§ SUPPLIED TEXT:
=== Section Start ===

Beautiful Thing by Sonia Faleiro
First published in India in 2010; published by Black Cat on February 28, 2012
Subtitled Inside the Secret World of Bombay's Dance Bars, Beautiful Thing grew out of an article Sonia Faleiro wrote about Mumbai's "bar dancers" that was never published because it wasn't considered newsworthy (perhaps because the bars were officially banned in 2005). It is true that Faleiro's subject isn't groundbreaking, yet the world she investigated -- a world she found fascinating and intimidating even as it left her "feeling frustrated and hopeless" -- deserves to publicized, if only to illuminate the impact of poverty on women who live in a culture of limited options.
Faleiro sketches the hierarchy of sex workers in Mumbai, from the waitresses in a Silent Bar who provide manual relief while serving drinks and tandoori, to brothel workers, to call girls and massage parlor employees. Bar dancers reside at the top of the heap, in part because they sell sex discreetly and infrequently (and thus do not consider themselves to be sex workers), while facing many of the same challenges: paying bribes to the police to avoid being brutalized by their cattle prods; working for violent employers; enduring rude comments and the judgment of a society that regards their profession as impure. Still, by dancing for men, bar dancers gain freedom they could not otherwise enjoy. They do not have to live at home, under the domineering rules of fathers or husbands. They can speak to men to whom they are not related without fear of punishment. Their customers think the bar dancers are dancing for them, but according to Leela (the dancer with whom Faleiro spent tbe most time), the customers are dancing for the bar girls: exchanging money for an insincere smile, rewarding cheesy lines from Bollywood romances with lavish shopping trips, forsaking loving wives for the illusion of a satisfied lover.

=== Section End ===

§ TASK SET:
(1) Answer these questions using the review of Beautiful Thing:
(a) In what year were the bars officially banned?
(b) Who published the book on February 28, 2012?
(c) Which dancer did Faleiro spend the most time with?
(2) Rewrite the stretch of the review of Beautiful Thing from "Beautiful Thing by" through "of limited options.", replacing "newsworthy" with "timely".
(3) Continue the review of Beautiful Thing, starting after its last sentence.

§ DATA:

=== Section Start ===

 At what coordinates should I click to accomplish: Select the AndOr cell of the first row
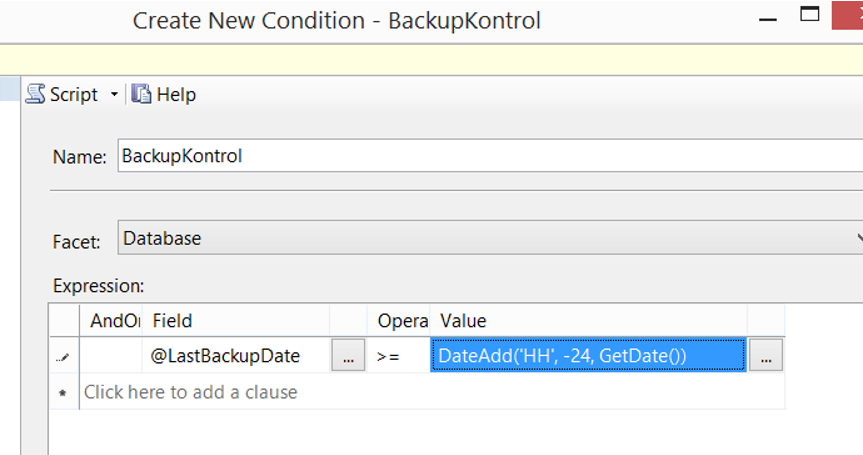pos(111,355)
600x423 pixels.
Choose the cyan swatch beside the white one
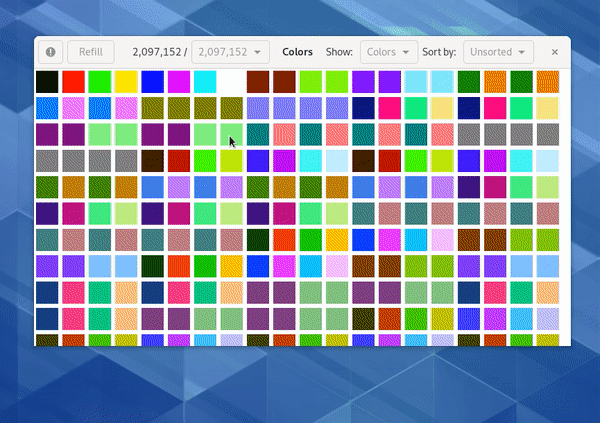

=== Section End ===

§ ANSWERS TO EACH TASK:
(1)
(a) 2005
(b) Black Cat
(c) Leela

(2)
Beautiful Thing by Sonia Faleiro
First published in India in 2010; published by Black Cat on February 28, 2012
Subtitled Inside the Secret World of Bombay's Dance Bars, Beautiful Thing grew out of an article Sonia Faleiro wrote about Mumbai's "bar dancers" that was never published because it wasn't considered timely (perhaps because the bars were officially banned in 2005). It is true that Faleiro's subject isn't groundbreaking, yet the world she investigated -- a world she found fascinating and intimidating even as it left her "feeling frustrated and hopeless" -- deserves to publicized, if only to illuminate the impact of poverty on women who live in a culture of limited options.

(3)
Most of the book consists of stories that Leela and other bar dancers told Faleiro about their lives. Faleiro also interviews customers, bar owners, pimps, and a transgender hijra. Faleiro reports the stories told by bar dancers uncritically, without noting that tales of woeful pasts (rapes by their fathers and sons and cousins and strangers) told by women who are ashamed of their profession, as well as tales of success (the power they wielded over men who adored them) may not be entirely true. This seems particularly likely in Leela's case; her smug, self-centered nature is not conducive to honesty. Still, it is certain that the women Faliero interviewed endured horrid lives before they became sex workers, even if they might exaggerate the horror when they chat with a sympathetic listener. Although Leela is more than a little annoying, it would be impossible to read this book without feeling empathy for the abused women in Mumbai and anger at, not just the abusers, but the people in their lives who do nothing to help because they regard the violent behavior of men as none of their business.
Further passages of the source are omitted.